What also contributed to the rise of the system of warlords was the absence of an institutional passage to power. The civil service examination had long channeled the talented and ambitious to the service of the imperial bureaucracy. No longer in use, it left one with nothing to follow but one's own ability to survive. Consequently, military power became the assurance of success in a society without a clearly defined code of conduct.

Instead of an aberration, twentieth-century warlordism was a manifestation of a recurrent theme in Chinese history—a history that alternated between political integration and fragmentation and a history filled with struggles of local powers challenging the central authority. During times of disintegration, soldiers dominated politics. The backgrounds of the modern warlords were diverse: some were bandits with little education; others had training in Confucianist classics. A few may even have received some Western education. While many deserved the reputation of being a breed of gross and unscrupulous men, there were also those who succeeded in presenting themselves as men of idealism and altruism, steeped in Confucianist morality and Christian benevolence. Provincial warlords such as those in Sichuan were notoriously corrupt and cruel; Yan Xishan, who overlorded Shanxi, was mostly noted for his effective control of the province. Nationally known figures such as Wu Peifu and Feng Yuxiang, on the other hand, maintained a façade of being honest and high-minded. Though some of them displayed modern attitudes and used rhetoric of patriotic nationalism, and in fact many of them adopted modern organization and technology to their forces, they were not men of ideology. Their political and military maneuvering at various levels, confusing and conflicting but ultimately in accordance with their own interests, only prolonged and deepened China's political crisis.
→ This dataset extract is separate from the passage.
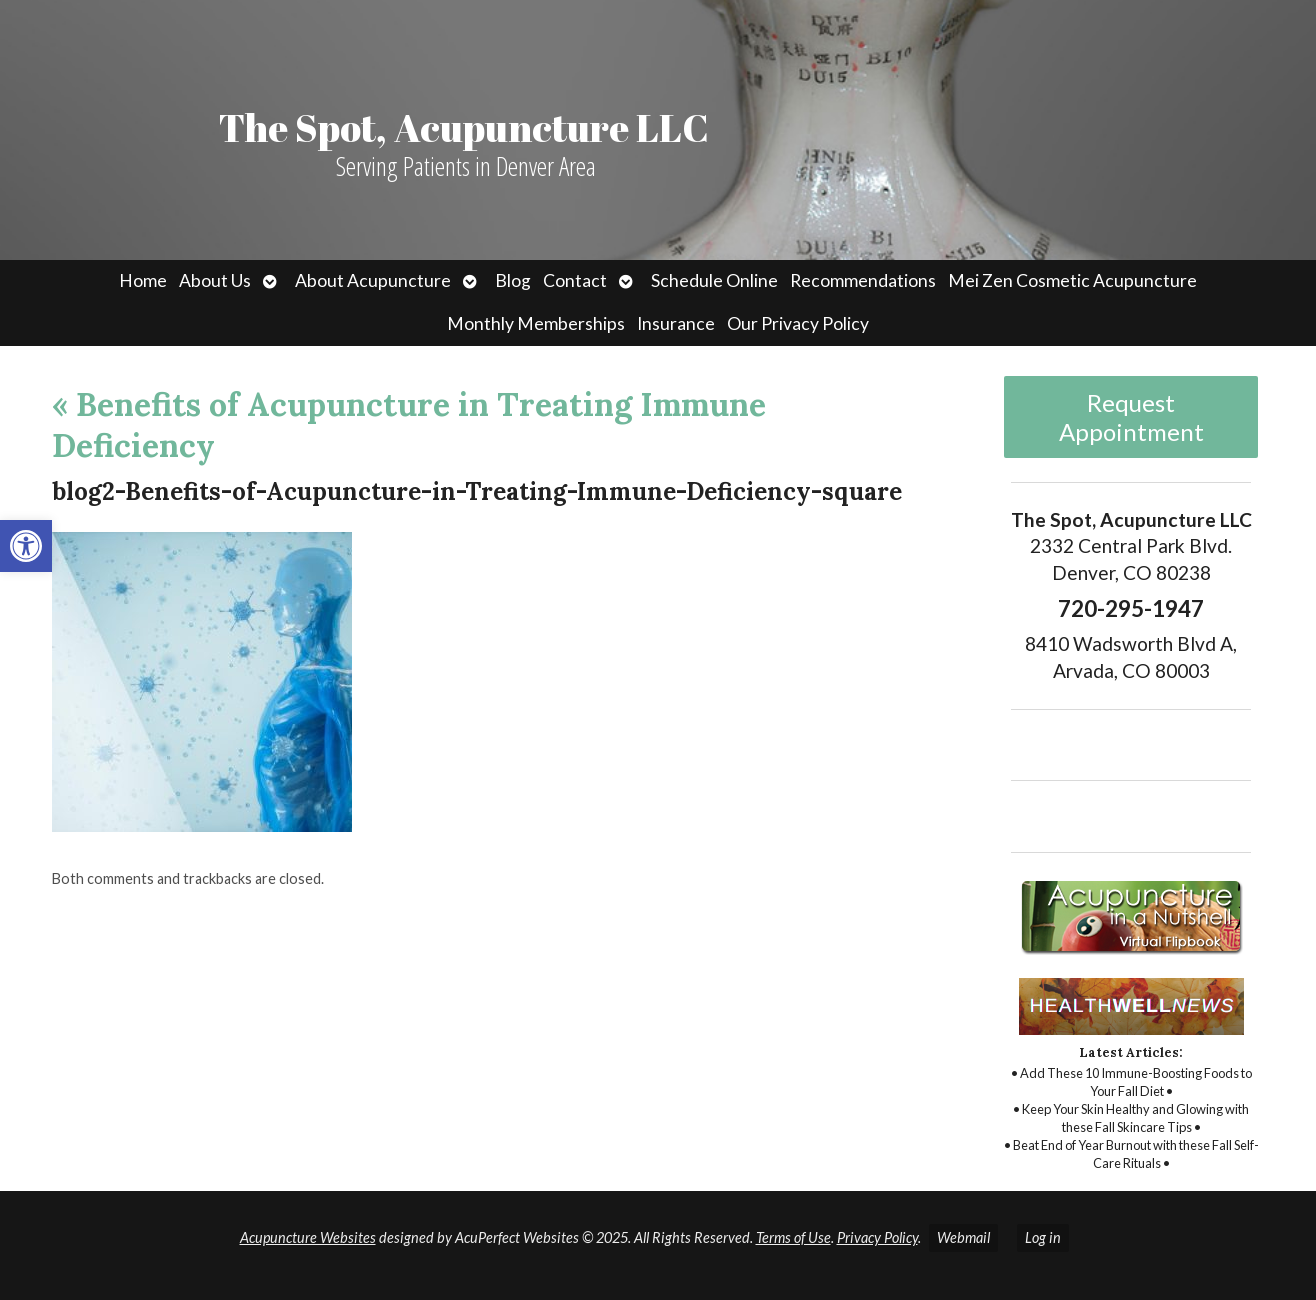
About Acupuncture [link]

Though the warlords dominated Chinese politics during the early years of the Republic of China, they did not come to power suddenly in the wake of the fall of the Qing dynasty. The system evolved over a period of time. In contrast, the end of the warlords' rule came rather suddenly. After two years between 1926 and 1928, the Northern Expedition claimed victory over the warlords when its troops entered Beijing, signifying the reunification of the whole of China. The defeat of the warlords was more than a military victory. Built on the rising nationalistic desire for a strong and unified China and a strong antiwarlordist sentiment, the nationalist government was finally able to wage a successful war against the warlords.

However, this was not a complete victory, as political and military expediency forced the newly established nationalist government to negotiate with some of the warlords, allowing their troops to be absorbed en masse into its own army in exchange for their allegiance. These "residual warlords" continued to contest the central power and made China's unification only a nominal reality. The Communist victory in 1949 ultimately put an end to the influence of the warlords who had survived throughout the Republican era.